Donor Spotlight: Kayleigh Shannon
THE GIFT OF GRATITUDE
Kayleigh Shannon dreamed of working in prosthesis design and development, a career path she hoped would one day lead to a job at West Park’s Prosthetic and Orthotic Service. She was inspired by the work happening at our busy prosthetic lab after her family watched a segment about West Park on the Rick Mercer Report.
“We had talked about the episode,” says Dean Shannon, Kayleigh’s dad. “It had just aired the week before she passed.”
Kayleigh died suddenly in her sleep at the age of 19 from a heart condition known as Long QT syndrome. She was in her second year at the University of Guelph, where she was studying biomedical engineering.
At the funeral, in lieu of flowers, Kayleigh’s family named West Park Foundation for memorial donations. There were 600 people at the visitation, and they started to donate. And that’s how the Shannon family’s fundraising began.
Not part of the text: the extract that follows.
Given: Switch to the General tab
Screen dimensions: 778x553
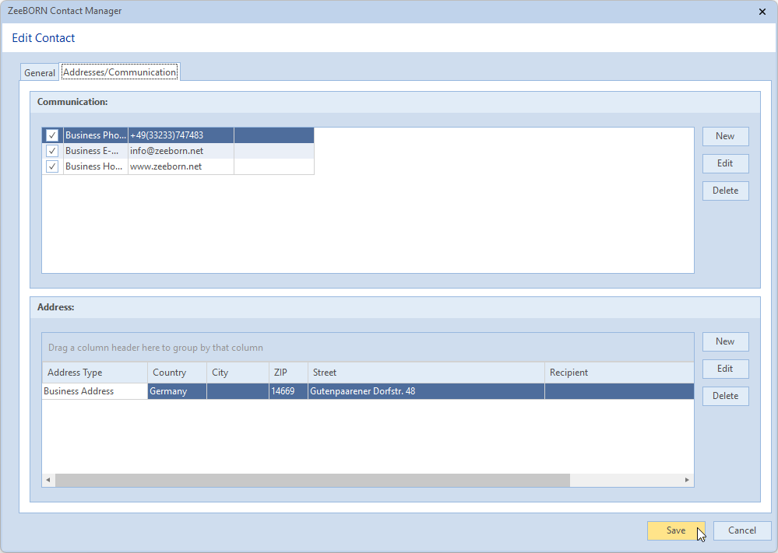Looking at the screenshot, I should (39, 72).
Since 2017, Kayleigh’s family and friends have mobilized their grief to raise over $25,000 in support of West Park.
“We couldn’t just let her pass and go without doing something that honoured her memory,” says Dean. “It felt like the right thing to do, the sort of thing that she would want us to do: to continue the work that she set out to do herself and didn’t get a chance to complete.”
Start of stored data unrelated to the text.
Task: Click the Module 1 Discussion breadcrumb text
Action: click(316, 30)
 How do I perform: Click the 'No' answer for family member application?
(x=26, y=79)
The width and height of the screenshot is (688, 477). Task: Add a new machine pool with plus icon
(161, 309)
Kayleigh’s first dream was to be an elite skier and compete at the World Championships. Then one day at a ski hill, she came across single and double amputee skiers. This moment sparked her desire to help athletes recover from life altering disabilities.
Dean and Clare Shannon organize an annual coffee house on their farm to celebrate their daughter’s life. Surrounded by family, friends, live music and good food, proceeds from the event have helped them reach their fundraising goal. A space in West Park’s new prosthetics and orthotics centre will be named after Kayleigh, and her legacy will help West Park’s patients as they strive to live fuller, more independent lives.
The newly designed centre will be more than double the size, accommodating innovative and new technologies to better serve our growing patient population, and include an enhanced gait assessment area and greater privacy for patients.
“Now that we’ve reached the goal, we want to continue to do the work on behalf of West Park,” says Dean. “Because it feels like her story is not finished yet.”